Faut-il souligner le risque de transformer ce retour à domicile en un premier palier d’une escalade face à un acte qui n’est pas entendu dans toute sa gravité ? Faut-il raconter notre inconfort, notre inquiétude, et notre manquement à les laisser partir ? Faut-il rapporter les discussions pour savoir quelle « pire » situation nous allons choisir d’hospitaliser car nous n’avons qu’un lit et plusieurs patients ? Faut-il raconter que nous déprogrammons chaque semaine nos activités, depuis plusieurs mois, pour répondre à ces besoins urgents ?
Au niveau du personnel, c’est aussi tendu ?
Jean-Philippe Raynaud : Nous manquons de médecins mais il n’y en a pas de disponibles. Nous recherchons aussi des infirmiers formés et ou intéressés par la psychiatrie de l’enfant et de l’adolescent. Oui, les moyens sont insuffisants. Heureusement, il y a une bonne concertation avec les différents acteurs que sont l’ARS, les Centre Medico-Psychologique présents sur le territoire, les psys qui sont en libéral, les médecins… Malgré ceci, les délais de prise en charge s’allonge parfois jusqu’à deux voire trois semaines. En France, à partir de 15 ans, un mineur doit aller aux urgences psychiatriques pour adultes. Et là, souvent, il est confronté à des cas extrêmes pas toujours adaptés à sa situation.
Qu’en est-il du « chèque psy » mis en place par le gouvernement en février pour venir en aide aux jeunes ?
Jean-Philippe Raynaud : C’est appliqué pour les adultes et le dispositif va se mettre en place pour les mineurs. Le chèque psy prévoit des consultations avec un psychologue sans avance de frais. Oui ça nous aidera mais je trouve que ce n’est pas bien rémunéré pour les praticiens. Il n’y a pas une solution mais un ensemble de solutions aussi autour de la scolarité. On doit s’occuper d’un tas de choses à la fois. La situation est extrême.

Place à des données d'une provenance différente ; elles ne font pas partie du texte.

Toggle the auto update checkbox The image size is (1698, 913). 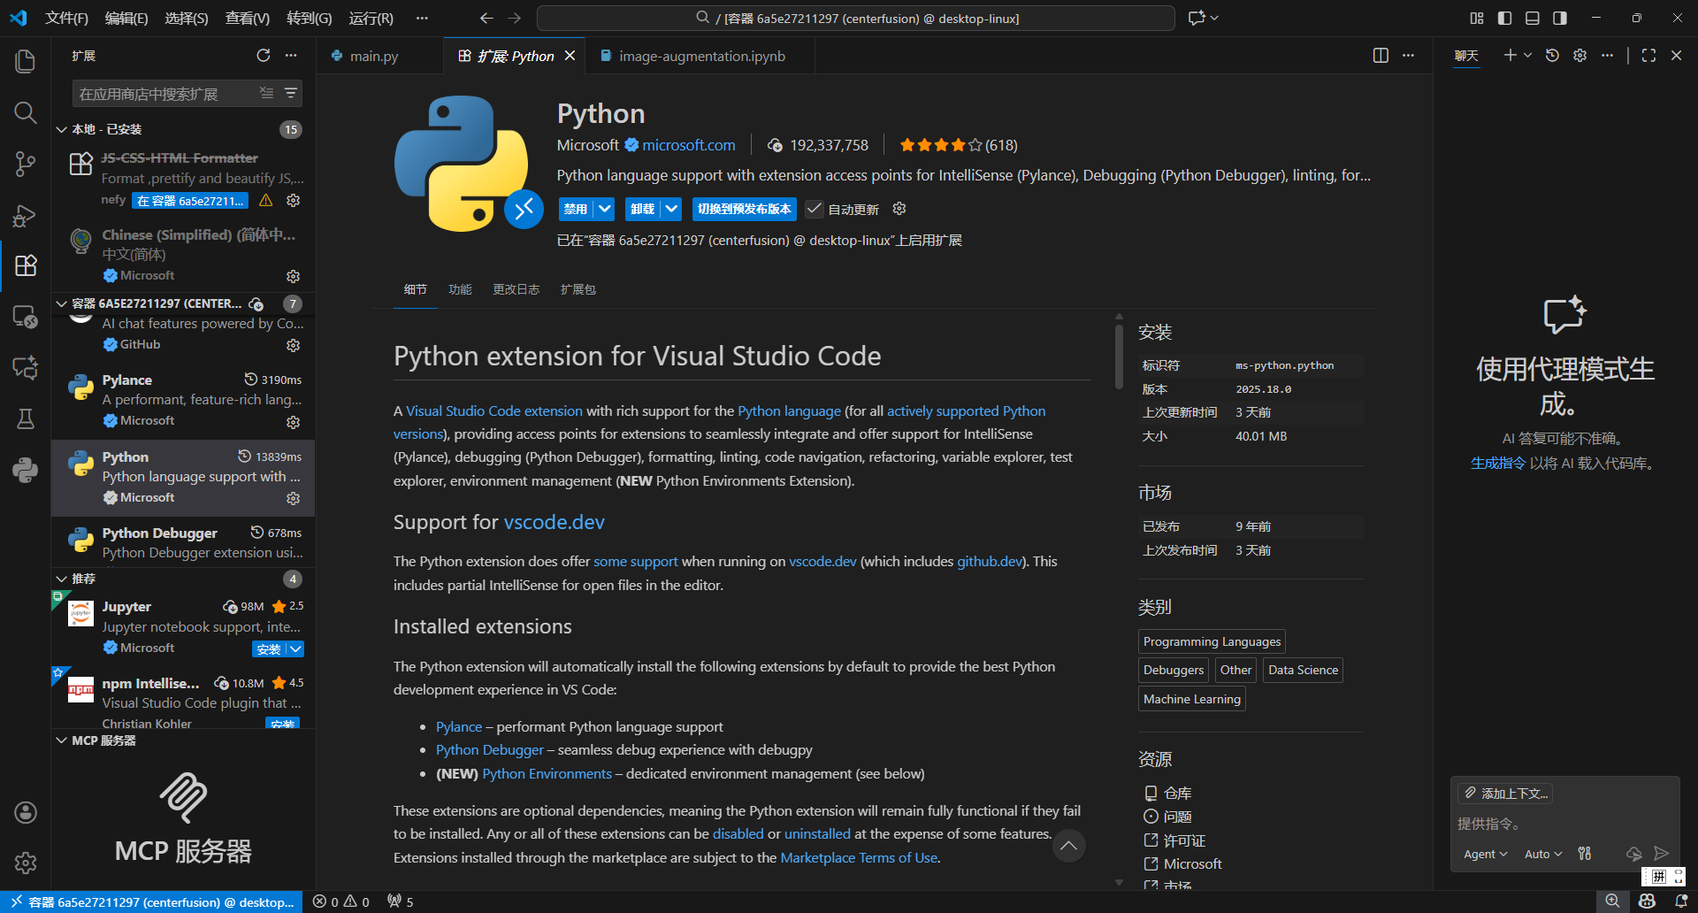(x=815, y=210)
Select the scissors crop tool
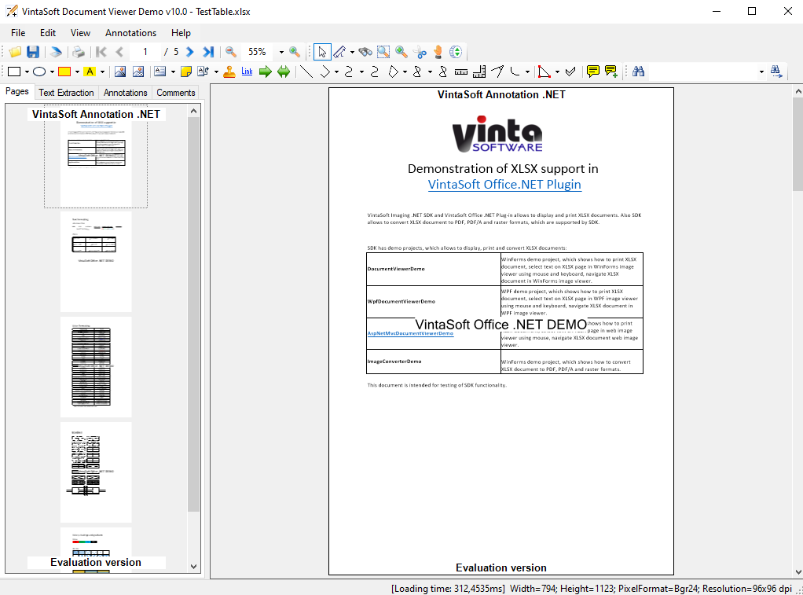Image resolution: width=803 pixels, height=595 pixels. click(x=420, y=52)
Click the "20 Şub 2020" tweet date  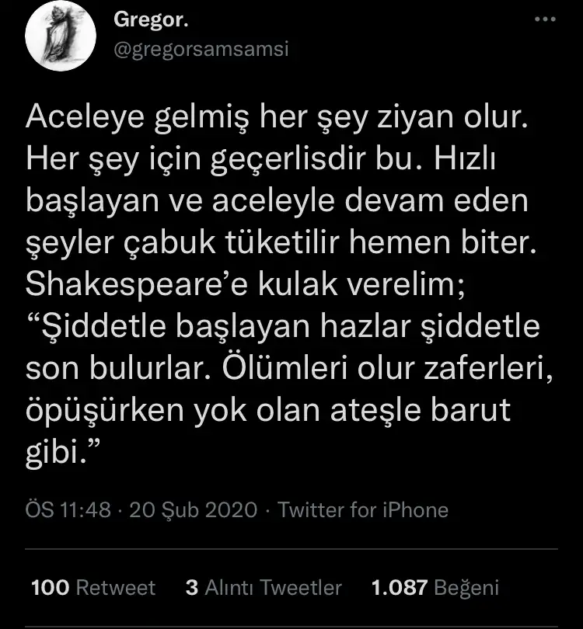pos(194,509)
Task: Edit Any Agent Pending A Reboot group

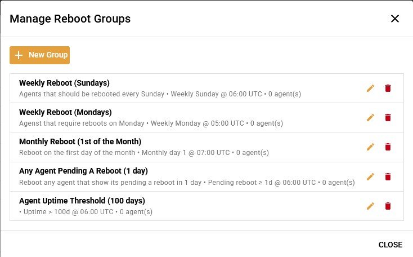Action: point(370,177)
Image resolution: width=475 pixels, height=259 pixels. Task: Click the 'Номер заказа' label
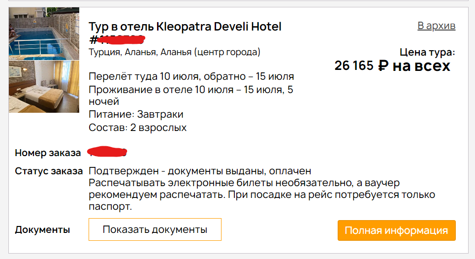click(x=48, y=153)
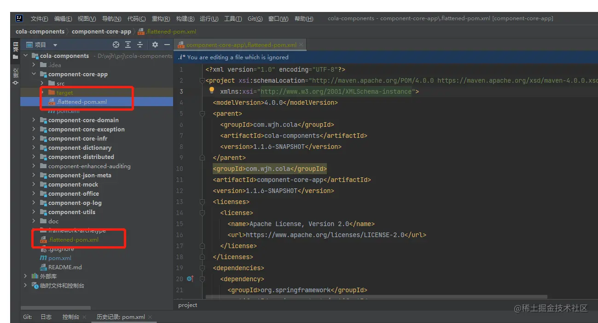Click cola-components in the breadcrumb bar
The image size is (598, 323).
(40, 32)
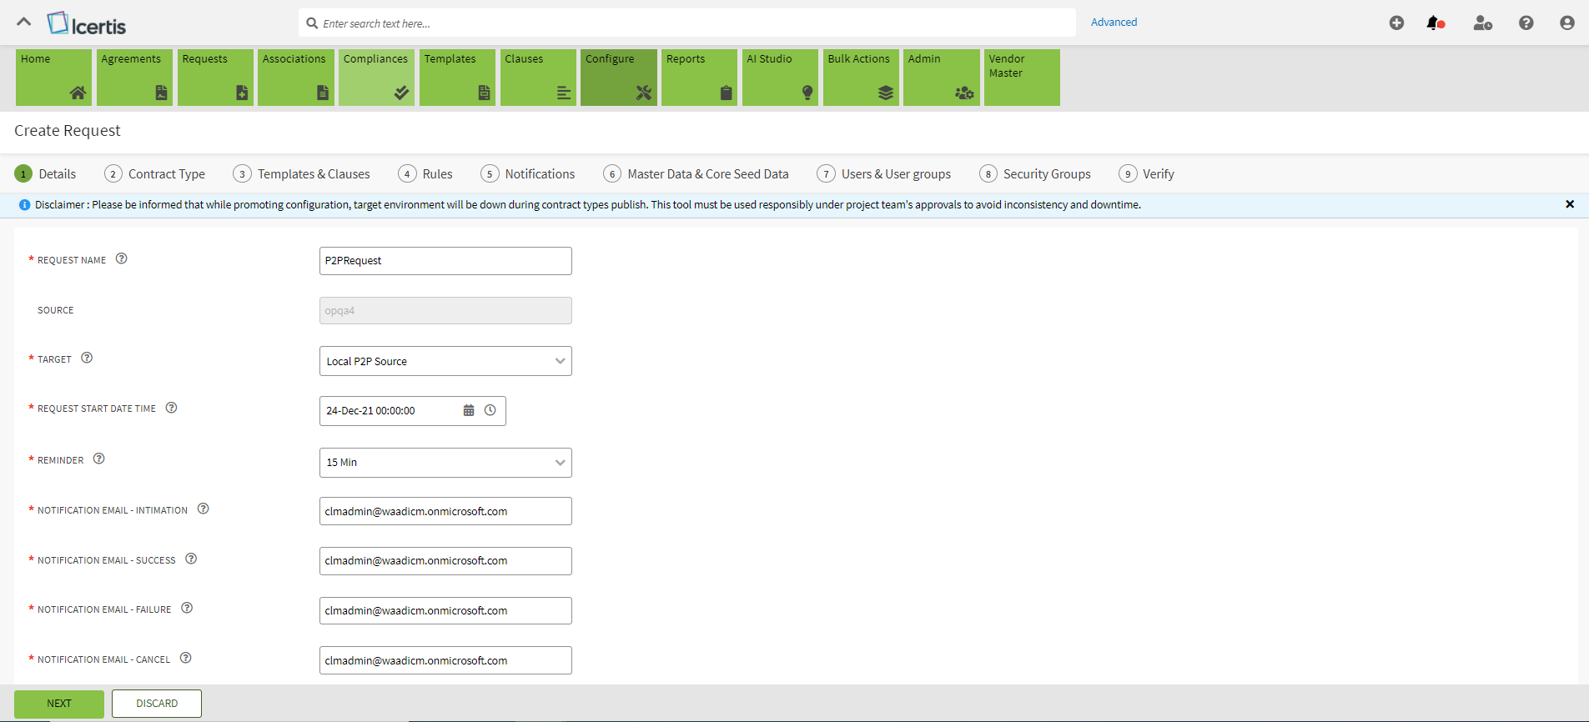
Task: Open the help question mark icon in header
Action: coord(1526,23)
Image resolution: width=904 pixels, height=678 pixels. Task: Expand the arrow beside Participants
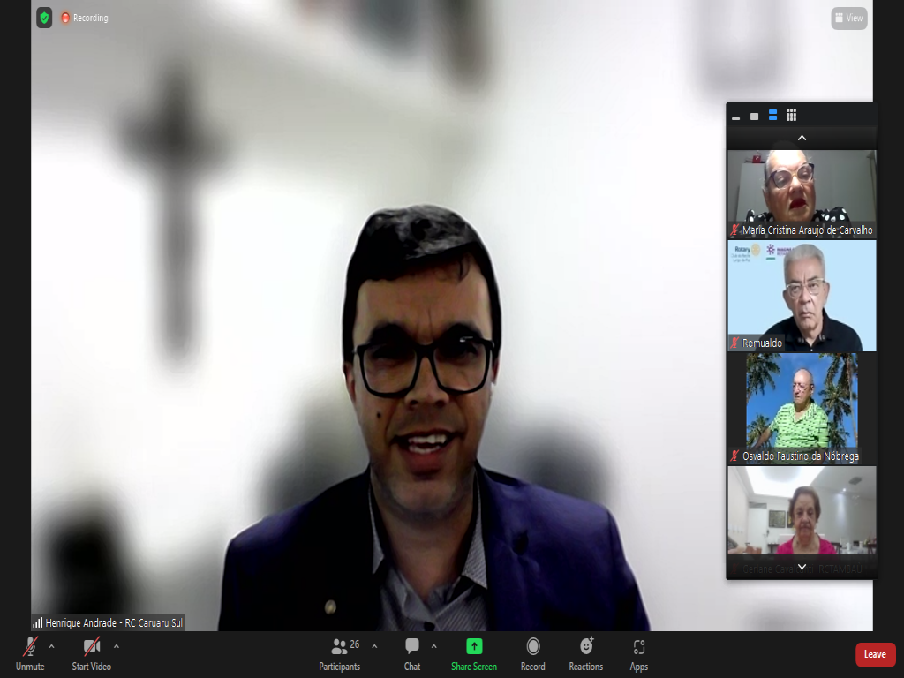[x=374, y=646]
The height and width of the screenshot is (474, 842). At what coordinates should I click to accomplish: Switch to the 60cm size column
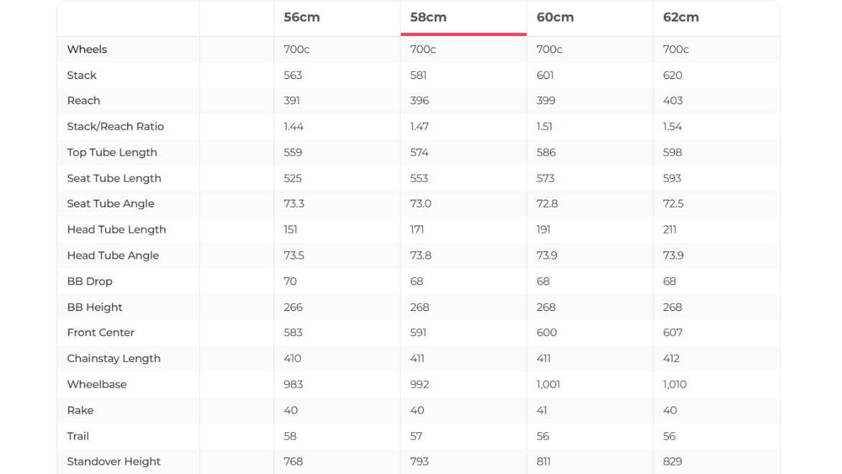click(555, 17)
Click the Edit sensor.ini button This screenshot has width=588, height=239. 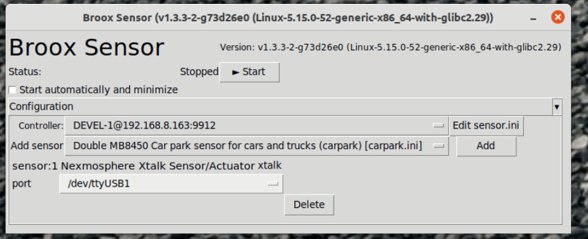(x=487, y=125)
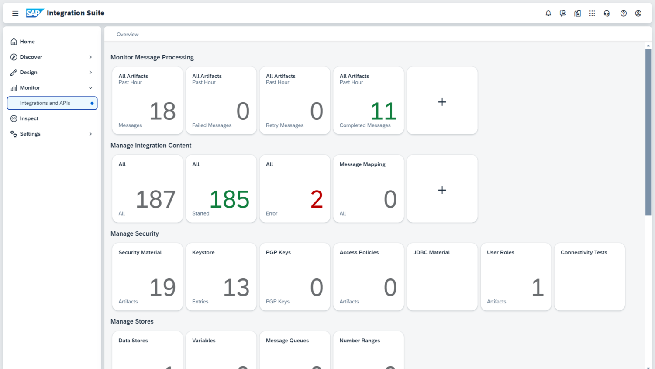Viewport: 655px width, 369px height.
Task: Open the help question mark icon
Action: pos(624,14)
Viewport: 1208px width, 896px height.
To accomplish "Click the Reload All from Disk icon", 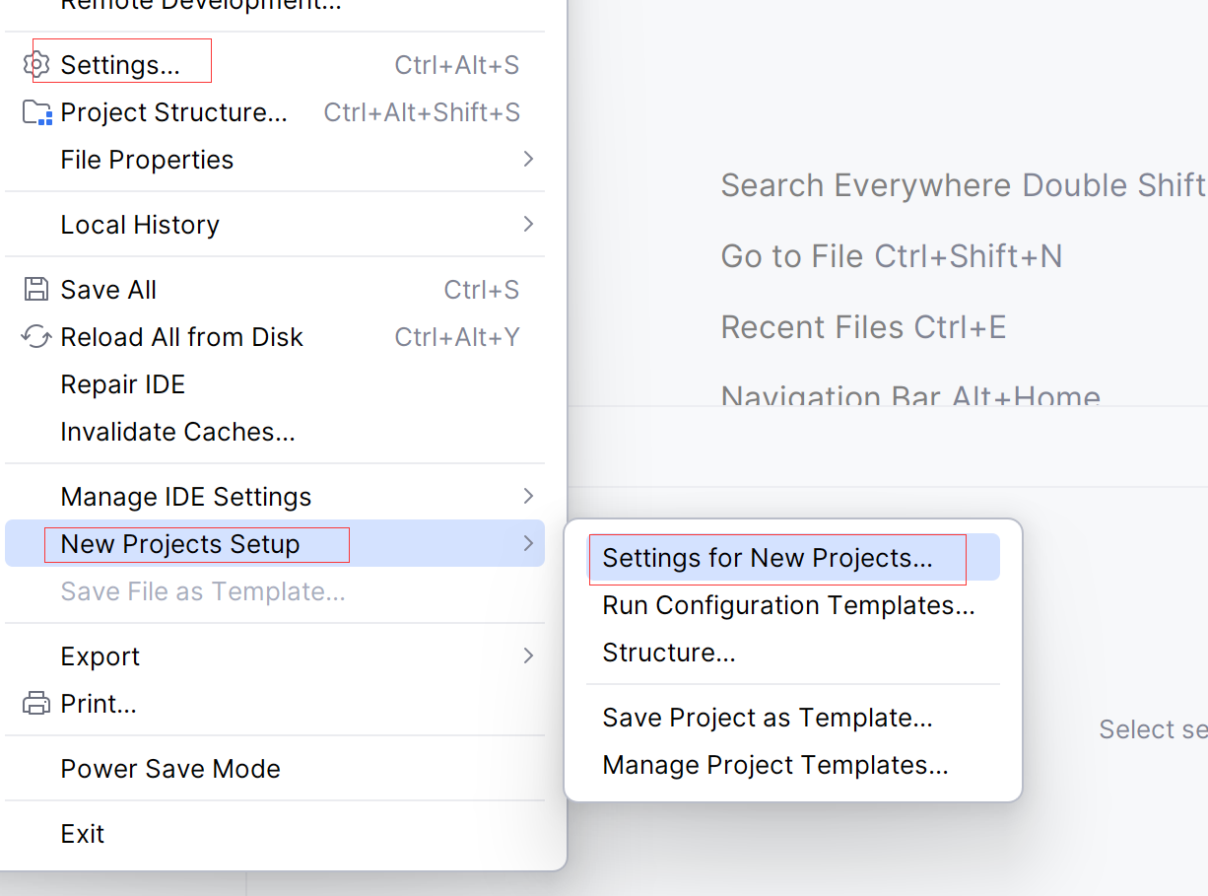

Selon une étude menée par le service d’urgences pédiatriques du CHU de Toulouse d’Isabelle Claudet, un enfant sur cinq a été victime d’un stress post-traumatique durant le premier confinement. Relativement épargnés par le Coronavirus, les jeunes ont été lourdement impactés par les changements de modes de vies liés à la pandémie. Aujourd’hui les effets négatifs sur leur santé sont multiples. Et ce n’est que le début.